Both predictive and proactive maintenance philosophies are data-driven approaches. Fitted with the appropriate sensors to measure vibrations, pressures, speed changes, temperatures, torques etc., production machines create endless streams of data and provide an accurate representation of the operating condition of a single machine or system. To predict the operating health conditions, manufacturers need to systematically process and catalogue the data since predictive models require historical records to make assumptions about a machines’ future. Unfortunately, many manufacturers seem to have misplaced their ticket on the big data train – and without appropriate data sources in place, predictive modeling is not an advisable way to go – and presumably not established yet as key technology within condition monitoring programs.

Predictive Maintenance is data driven.

For us, data driven means that progress in an activity is compelled by data, rather than by intuition or personal experience. Most of today’s condition monitoring measurements are executed manually on the shopfloor by engineers using portable devices – with functionalities to export both a snapshot of raw data and corresponding condition measures. But data streams beyond this measurement time window remain hidden and unknown. With big data technology in place, the real time and high-frequency nature of sensor and machine data can now be processed and analyzed in a very efficient way – 24/7 – fully automated – in real-time. Keeping in mind that fatigue-induced-cracking often happens without prior warnings, the benefit of a nonstop data driven acoustic emission monitoring is obvious. Changing states of machine conditions can be monitored in real-time, using anomaly detection - future machine failures can be forecasted with prediction models in place. Nowcasting, the ability to estimate metrics such as root cause analysis immediately, something which previously could only be done retrospectively, is ready to becoming more extensively used, adding significant power to prediction. A permanent frequency of data allows users to test theories in near real-time and to a level never before possible.

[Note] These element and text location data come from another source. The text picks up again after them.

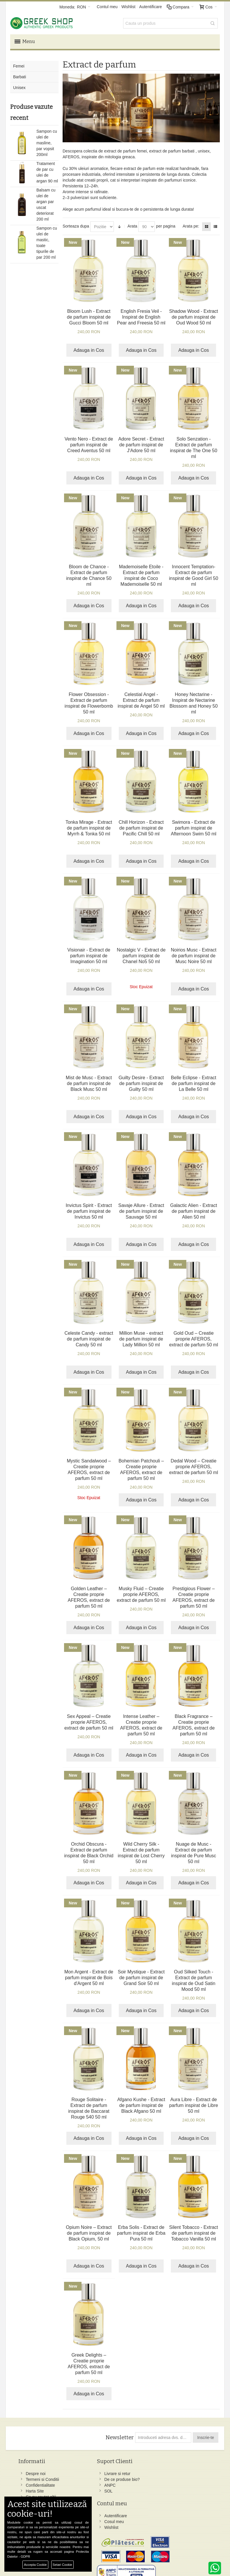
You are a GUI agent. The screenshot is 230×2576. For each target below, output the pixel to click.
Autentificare (150, 6)
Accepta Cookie (35, 2564)
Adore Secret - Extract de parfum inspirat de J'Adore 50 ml (141, 442)
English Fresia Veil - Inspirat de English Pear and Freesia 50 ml (141, 314)
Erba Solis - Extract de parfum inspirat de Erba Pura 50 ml (141, 2230)
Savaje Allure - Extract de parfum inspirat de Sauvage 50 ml (141, 1208)
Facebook (144, 2471)
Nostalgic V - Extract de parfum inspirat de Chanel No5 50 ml (141, 953)
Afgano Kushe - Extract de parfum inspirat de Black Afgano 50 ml (141, 2102)
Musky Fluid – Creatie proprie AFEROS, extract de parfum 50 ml (141, 1591)
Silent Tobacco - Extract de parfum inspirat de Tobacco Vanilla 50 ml (193, 2230)
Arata (132, 223)
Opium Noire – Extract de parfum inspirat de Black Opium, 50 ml (89, 2230)
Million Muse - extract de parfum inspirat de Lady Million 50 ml (141, 1336)
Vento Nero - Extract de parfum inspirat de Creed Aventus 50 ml (89, 442)
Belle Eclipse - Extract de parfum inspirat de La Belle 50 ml (193, 1080)
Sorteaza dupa (76, 223)
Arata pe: (191, 223)
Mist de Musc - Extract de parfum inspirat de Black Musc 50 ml (89, 1080)
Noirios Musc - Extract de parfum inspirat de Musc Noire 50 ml (193, 953)
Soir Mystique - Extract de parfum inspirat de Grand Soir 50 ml (141, 1974)
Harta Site (36, 2494)
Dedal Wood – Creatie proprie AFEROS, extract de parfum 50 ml (193, 1463)
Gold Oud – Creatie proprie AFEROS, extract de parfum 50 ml (193, 1336)
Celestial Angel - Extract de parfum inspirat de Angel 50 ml (141, 697)
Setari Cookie (62, 2564)
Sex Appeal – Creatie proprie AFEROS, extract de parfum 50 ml (88, 1719)
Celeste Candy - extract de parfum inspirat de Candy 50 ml (88, 1336)
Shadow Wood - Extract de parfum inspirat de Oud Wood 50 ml (193, 314)
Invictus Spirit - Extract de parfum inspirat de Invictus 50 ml (89, 1208)
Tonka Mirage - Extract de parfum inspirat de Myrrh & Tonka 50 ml (89, 825)
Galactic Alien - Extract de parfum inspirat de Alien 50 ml (193, 1208)
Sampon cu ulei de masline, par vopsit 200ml (46, 140)
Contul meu (107, 6)
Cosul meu (109, 2476)
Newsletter (119, 2435)
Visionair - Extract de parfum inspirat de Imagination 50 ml (88, 953)
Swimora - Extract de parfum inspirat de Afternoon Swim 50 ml (194, 825)
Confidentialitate (41, 2488)
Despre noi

Sensor orchestration - a one stop shop for condition monitoring. DATATRONiQ utilizes bleeding edge big data technologies and machine learning algorithms and puts them to work for factories, solving perpetual challenges in efficiency and quality. It is provided with a unique plug & play connector we typically connect directly to the machine controller permitting access to all of the machine’s data. Additional vibration sensors can be easily fitted to the machines – even antiquated production machines can be part of the DATATRONiQ data universe within minutes by retrofitting with our vibration sensors. Our technology makes it possible to affordably collect and process huge volumes of data from hundreds of sensors and machine controls in a single production plant, analyze that data in real-time and detect problems before they actually happen. The combination of anomaly detection, root cause analysis and failure prediction creates actionable insights and provides a complete picture of all machine conditions and condition monitoring activities. Prebuilt condition monitoring metrics are unified in dashboard views, can be transferred to shopfloor (e.g. MES) or topfloor applications (e.g. ERP) or directly interfere with machine controller in real-time to shut down a machine in a critical state.

Quick wins and benefits of data-driven condition monitoring.

There are many reasons why manufacturers should establish a holistic maintenance program to monitor actual operating conditions of the plant equipment and systems to optimize the total plant operation. Benefits range from increase in machine productivity, extended intervals between overhauls, improved repair times, and increase in machine life up to improved product quality. Suffering from enormous efforts to manually gather, measure and analyze the relevant data to assess a machine’s condition in the past, big data technology now makes data streams accessible, processable and actionable in a very efficient way. With DATATRONiQ, organizations can significantly reduce their maintenance costs by applying data-driven maintenance strategies to innovate, compete, and capture value. Even small enterprises can now join the big data train – and listen to the heartbeat of their machines in a very affordable and proficient way.